Cairo was one of the largest cities in the 14th century. The estimated amount ranges between 500,000 and 600,000 people. A person such as Ibn Buttuta, who never before was in a city of this size, would find walking through the main plaza “a thoroughly nerve-rendering experience”. This number is about 15 times greater than that of England in Europe. The reason for such a large number is partly due to the fact that it was the capitol of their kingdom and that the majority of the ruling class.
During the time of Ibn Buttuta over 100 years had passed since the birth of the Mongol empire. The Mongol Empire laid waste to many places in Asia and Europe and between the years 1220-1260 laid waste in Persia and Iraq which these countries were still trying to recover from in the 14th century. Historians estimate that between, Khurasan, Iraq, and Azerbaijan, three countries that at one time had a combined population of 2,500,000 dropped to 250,000 due to massive killings and lack of food which led to famines.
The massive fear that spread with the Mongols was not due to an ideology or from a barbaric rampage. The fear was spreading due to the use of military strategies and physiological warfare used to attempt to achieve world domination. This strategy was so effective that some cities were demoralized to the point that they surrendered without a fight.
Hulegu the grandson of the first Mongol ruler, Genghis Khan, wasn’t quite sure how to treat the people of Iraq and Persia in 1256. One of the things that he was going to do was treat the land and the people of the land like permanent enemy territory and putting an extremely high tax on the peasants. The other thing that he was considering was reconstructing the countries so that they could form plants and food to provide the empire with agriculture.
Ghazan, who was the seventh Illkhan (deputy) to the great Kahn, during his life was trying to reform the way that the administrative and fiscal systems were putting heavy taxes onto the peasants of the Persian and Iraqi people. These reforms were meant to try and make the taxes that the peasants had to pay lighter and to stop extortion from the state. Even with these reforms Iraq and Persia still came into the 14th century with the remains of the Mongol invasion.
The land of Anatolia would have provided the average Muslim traveler with severe culture shock. It was so bad that they might mistake the land as a part of tropical Africa. The land of Anatolia was a good geographical barrier for the Christians who resided in Byzantium. This was provided by the Taurus mountain range.
This protection wasn’t forever though. The cavalry of the Seljuk beat the army of Byzantium in 1071. This led way to huge amounts of nomads to go through and spread throughout the land. This land is the land that we now know as Turkey. This transition however did not happen overnight and wasn’t completed until many years after Ibn Buttuta left.

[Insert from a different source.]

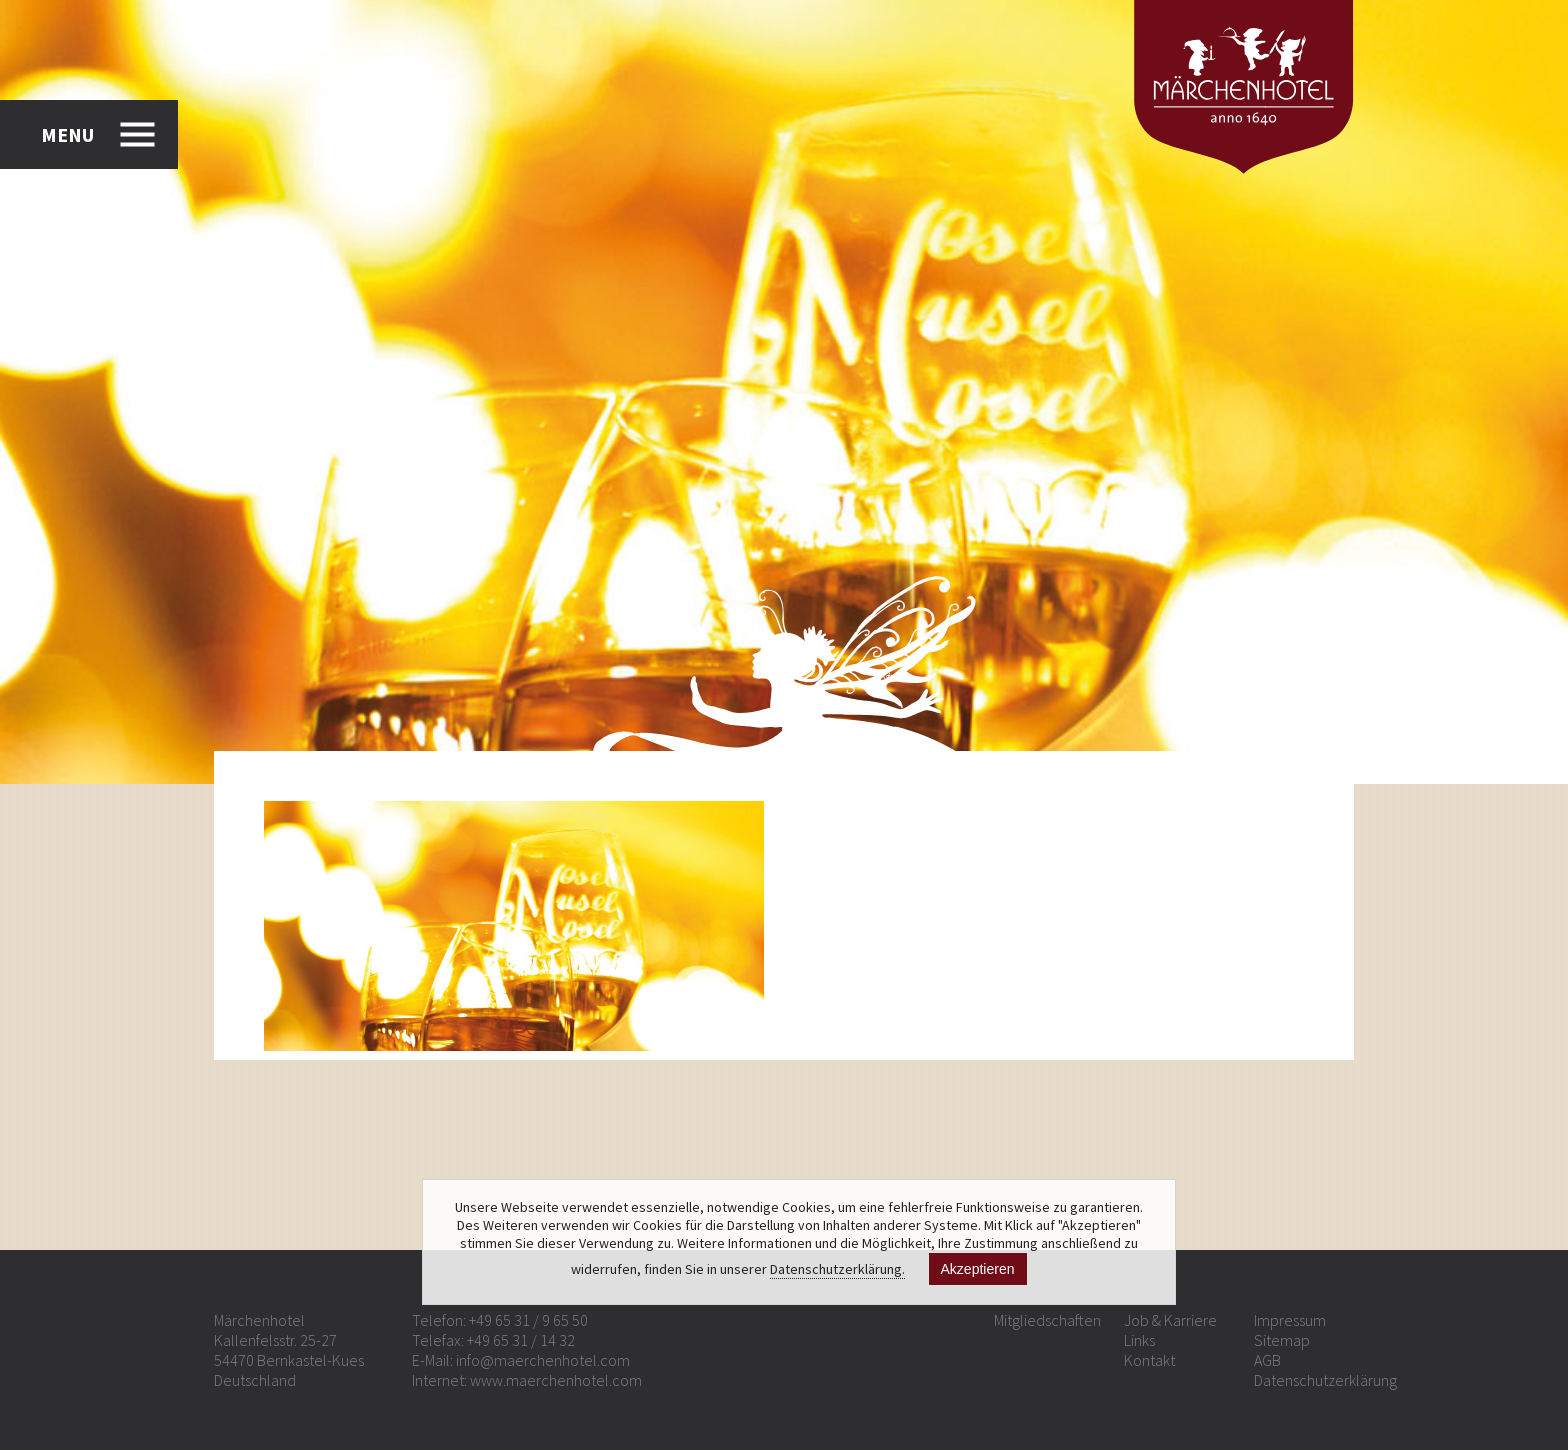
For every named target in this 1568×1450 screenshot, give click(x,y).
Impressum (1290, 1320)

Even though the armies of Byzantium were defeated in 1071, during the 13th century there were still a large Christian population in Anatolia. There was a very slow but steady progression from Christianity to Islam but the Christians continued to survive along the outskirts. Some of these places were the kingdom of little Anatolia, the Empire of Trebizond, and the remains of Byzantium.
The two governments of Byzantium and the Sultanate were at peace with each other. This however was to be short lived after the Mongol invasion of Anatolia in 1243 and again in 1256. In the year 1260 the major towns of Anatolia were controlled by the Mongols. the invading Mongols didn’t wipe out the Sultanate. Instead they used him to pay tribute to the Ilkhanate of Persia. This invasion was done with little threat of violence only one city was destroyed. The invasions of Anatolia caused many changes in the country. These changes were greater in the political and cultural. This was caused by the allowance of a more open migration of Asian nomads.